▶ **Directions**: Reproduce all the entries exactly.
------------------------------------------------------------
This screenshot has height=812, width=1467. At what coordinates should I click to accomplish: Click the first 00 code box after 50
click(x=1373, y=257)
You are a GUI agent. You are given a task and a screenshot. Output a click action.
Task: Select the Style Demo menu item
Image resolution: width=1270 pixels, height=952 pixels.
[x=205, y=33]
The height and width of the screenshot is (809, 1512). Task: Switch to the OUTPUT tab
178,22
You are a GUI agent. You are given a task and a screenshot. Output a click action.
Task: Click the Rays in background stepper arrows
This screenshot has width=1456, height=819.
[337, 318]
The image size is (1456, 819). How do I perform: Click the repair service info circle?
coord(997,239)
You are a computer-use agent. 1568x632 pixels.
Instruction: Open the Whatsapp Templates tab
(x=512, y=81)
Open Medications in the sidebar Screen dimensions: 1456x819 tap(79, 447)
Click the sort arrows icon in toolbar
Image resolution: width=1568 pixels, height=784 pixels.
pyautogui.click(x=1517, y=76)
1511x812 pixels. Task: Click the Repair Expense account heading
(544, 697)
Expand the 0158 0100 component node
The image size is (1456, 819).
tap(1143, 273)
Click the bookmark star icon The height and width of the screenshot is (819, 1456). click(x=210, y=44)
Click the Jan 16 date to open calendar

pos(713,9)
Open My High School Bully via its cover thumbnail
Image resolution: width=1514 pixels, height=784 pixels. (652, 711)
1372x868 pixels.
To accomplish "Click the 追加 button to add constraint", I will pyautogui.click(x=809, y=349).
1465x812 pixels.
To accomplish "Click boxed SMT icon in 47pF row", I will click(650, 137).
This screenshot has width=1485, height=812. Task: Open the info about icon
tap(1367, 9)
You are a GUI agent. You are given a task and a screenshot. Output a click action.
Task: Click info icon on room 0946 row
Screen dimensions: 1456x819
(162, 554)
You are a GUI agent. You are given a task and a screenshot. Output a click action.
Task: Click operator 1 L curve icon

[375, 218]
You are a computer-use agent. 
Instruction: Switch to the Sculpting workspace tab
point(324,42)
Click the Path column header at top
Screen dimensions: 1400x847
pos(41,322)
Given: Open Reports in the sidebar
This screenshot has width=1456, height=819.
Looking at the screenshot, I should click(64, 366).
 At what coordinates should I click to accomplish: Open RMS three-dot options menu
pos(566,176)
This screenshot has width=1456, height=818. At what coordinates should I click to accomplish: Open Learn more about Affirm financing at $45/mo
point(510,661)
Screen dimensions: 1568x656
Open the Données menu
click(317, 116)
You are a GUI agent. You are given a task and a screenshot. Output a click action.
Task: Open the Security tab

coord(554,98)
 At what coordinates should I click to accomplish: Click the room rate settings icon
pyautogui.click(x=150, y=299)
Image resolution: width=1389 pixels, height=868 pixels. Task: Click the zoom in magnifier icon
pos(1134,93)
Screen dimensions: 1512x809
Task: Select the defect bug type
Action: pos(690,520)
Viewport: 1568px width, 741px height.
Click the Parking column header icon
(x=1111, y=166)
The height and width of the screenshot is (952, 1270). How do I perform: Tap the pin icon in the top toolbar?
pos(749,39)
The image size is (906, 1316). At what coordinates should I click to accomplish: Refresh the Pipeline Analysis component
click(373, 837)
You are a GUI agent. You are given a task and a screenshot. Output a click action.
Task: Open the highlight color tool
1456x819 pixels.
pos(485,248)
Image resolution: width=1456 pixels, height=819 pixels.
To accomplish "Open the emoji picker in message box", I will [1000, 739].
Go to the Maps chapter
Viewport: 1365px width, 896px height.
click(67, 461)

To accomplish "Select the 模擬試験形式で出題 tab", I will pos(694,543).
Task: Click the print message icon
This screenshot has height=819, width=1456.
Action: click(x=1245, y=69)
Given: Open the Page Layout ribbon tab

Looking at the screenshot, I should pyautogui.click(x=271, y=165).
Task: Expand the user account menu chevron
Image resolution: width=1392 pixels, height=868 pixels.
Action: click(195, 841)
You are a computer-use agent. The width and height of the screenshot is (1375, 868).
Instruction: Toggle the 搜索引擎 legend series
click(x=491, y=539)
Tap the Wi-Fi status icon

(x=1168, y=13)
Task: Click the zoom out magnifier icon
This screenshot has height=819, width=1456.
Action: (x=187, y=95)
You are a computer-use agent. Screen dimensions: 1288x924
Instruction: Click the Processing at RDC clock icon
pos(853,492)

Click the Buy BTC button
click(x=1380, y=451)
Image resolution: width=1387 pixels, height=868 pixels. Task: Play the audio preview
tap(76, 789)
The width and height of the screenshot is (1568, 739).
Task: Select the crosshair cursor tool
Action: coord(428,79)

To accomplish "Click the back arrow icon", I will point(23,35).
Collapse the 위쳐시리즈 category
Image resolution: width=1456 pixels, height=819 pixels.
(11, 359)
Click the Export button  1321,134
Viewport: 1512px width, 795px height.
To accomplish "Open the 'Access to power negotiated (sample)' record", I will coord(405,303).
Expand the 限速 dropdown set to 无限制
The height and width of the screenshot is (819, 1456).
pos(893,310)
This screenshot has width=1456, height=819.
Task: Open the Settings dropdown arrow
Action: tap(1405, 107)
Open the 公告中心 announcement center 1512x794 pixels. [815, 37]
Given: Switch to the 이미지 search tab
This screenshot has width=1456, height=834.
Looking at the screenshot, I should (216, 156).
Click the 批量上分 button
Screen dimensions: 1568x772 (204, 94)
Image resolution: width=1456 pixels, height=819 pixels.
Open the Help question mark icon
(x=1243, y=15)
------------------------------------------------------------
▶ **Completed exercise**:
This screenshot has height=812, width=1467. At what coordinates should I click to accomplish: Click the first 00 code box after 50
click(x=1373, y=257)
You are a GUI agent. You are given a task and a screenshot. Output a click action.
Task: Select the Style Demo menu item
Image resolution: width=1270 pixels, height=952 pixels.
[x=205, y=33]
The height and width of the screenshot is (809, 1512). Task: Switch to the OUTPUT tab
178,22
You are a GUI agent. You are given a task and a screenshot. Output a click action.
Task: Click the Rays in background stepper arrows
This screenshot has width=1456, height=819.
[337, 318]
The image size is (1456, 819). How do I perform: Click the repair service info circle?
coord(997,239)
You are a computer-use agent. 1568x632 pixels.
Instruction: Open the Whatsapp Templates tab
(x=512, y=81)
Open Medications in the sidebar Screen dimensions: 1456x819 tap(79, 447)
Click the sort arrows icon in toolbar
Image resolution: width=1568 pixels, height=784 pixels.
pyautogui.click(x=1517, y=76)
1511x812 pixels. Task: Click the Repair Expense account heading
(544, 697)
Expand the 0158 0100 component node
The image size is (1456, 819).
tap(1143, 273)
Click the bookmark star icon The height and width of the screenshot is (819, 1456). click(x=210, y=44)
Click the Jan 16 date to open calendar

pos(713,9)
Open My High School Bully via its cover thumbnail
Image resolution: width=1514 pixels, height=784 pixels. (652, 711)
1372x868 pixels.
To accomplish "Click the 追加 button to add constraint", I will pyautogui.click(x=809, y=349).
1465x812 pixels.
To accomplish "Click boxed SMT icon in 47pF row", I will click(650, 137).
This screenshot has width=1485, height=812. Task: Open the info about icon
tap(1367, 9)
You are a GUI agent. You are given a task and a screenshot. Output a click action.
Task: Click info icon on room 0946 row
Screen dimensions: 1456x819
(162, 554)
You are a GUI agent. You are given a task and a screenshot. Output a click action.
Task: Click operator 1 L curve icon

[375, 218]
You are a computer-use agent. 
Instruction: Switch to the Sculpting workspace tab
point(324,42)
Click the Path column header at top
Screen dimensions: 1400x847
pos(41,322)
Given: Open Reports in the sidebar
This screenshot has width=1456, height=819.
Looking at the screenshot, I should click(64, 366).
 At what coordinates should I click to accomplish: Open RMS three-dot options menu
pos(566,176)
This screenshot has width=1456, height=818. At what coordinates should I click to accomplish: Open Learn more about Affirm financing at $45/mo
point(510,661)
Screen dimensions: 1568x656
Open the Données menu
click(317, 116)
You are a GUI agent. You are given a task and a screenshot. Output a click action.
Task: Open the Security tab

coord(554,98)
 At what coordinates should I click to accomplish: Click the room rate settings icon
pyautogui.click(x=150, y=299)
Image resolution: width=1389 pixels, height=868 pixels. Task: Click the zoom in magnifier icon
pos(1134,93)
Screen dimensions: 1512x809
Task: Select the defect bug type
Action: pos(690,520)
Viewport: 1568px width, 741px height.
Click the Parking column header icon
(x=1111, y=166)
The height and width of the screenshot is (952, 1270). How do I perform: Tap the pin icon in the top toolbar?
pos(749,39)
The image size is (906, 1316). At what coordinates should I click to accomplish: Refresh the Pipeline Analysis component
click(373, 837)
You are a GUI agent. You are given a task and a screenshot. Output a click action.
Task: Open the highlight color tool
1456x819 pixels.
pos(485,248)
Image resolution: width=1456 pixels, height=819 pixels.
To accomplish "Open the emoji picker in message box", I will [1000, 739].
Go to the Maps chapter
Viewport: 1365px width, 896px height.
click(67, 461)

To accomplish "Select the 模擬試験形式で出題 tab", I will pos(694,543).
Task: Click the print message icon
This screenshot has height=819, width=1456.
Action: click(x=1245, y=69)
Given: Open the Page Layout ribbon tab

Looking at the screenshot, I should pyautogui.click(x=271, y=165).
Task: Expand the user account menu chevron
Image resolution: width=1392 pixels, height=868 pixels.
Action: click(195, 841)
You are a computer-use agent. The width and height of the screenshot is (1375, 868).
Instruction: Toggle the 搜索引擎 legend series
click(x=491, y=539)
Tap the Wi-Fi status icon

(x=1168, y=13)
Task: Click the zoom out magnifier icon
This screenshot has height=819, width=1456.
Action: (x=187, y=95)
You are a computer-use agent. Screen dimensions: 1288x924
Instruction: Click the Processing at RDC clock icon
pos(853,492)

Click the Buy BTC button
click(x=1380, y=451)
Image resolution: width=1387 pixels, height=868 pixels. Task: Play the audio preview
tap(76, 789)
The width and height of the screenshot is (1568, 739).
Task: Select the crosshair cursor tool
Action: coord(428,79)

To accomplish "Click the back arrow icon", I will point(23,35).
Collapse the 위쳐시리즈 category
Image resolution: width=1456 pixels, height=819 pixels.
(11, 359)
Click the Export button  1321,134
Viewport: 1512px width, 795px height.
To accomplish "Open the 'Access to power negotiated (sample)' record", I will coord(405,303).
Expand the 限速 dropdown set to 无限制
The height and width of the screenshot is (819, 1456).
pos(893,310)
This screenshot has width=1456, height=819.
Task: Open the Settings dropdown arrow
Action: tap(1405, 107)
Open the 公告中心 announcement center 1512x794 pixels. [815, 37]
Given: Switch to the 이미지 search tab
This screenshot has width=1456, height=834.
Looking at the screenshot, I should (216, 156).
Click the 批量上分 button
Screen dimensions: 1568x772 (204, 94)
Image resolution: width=1456 pixels, height=819 pixels.
Open the Help question mark icon
(x=1243, y=15)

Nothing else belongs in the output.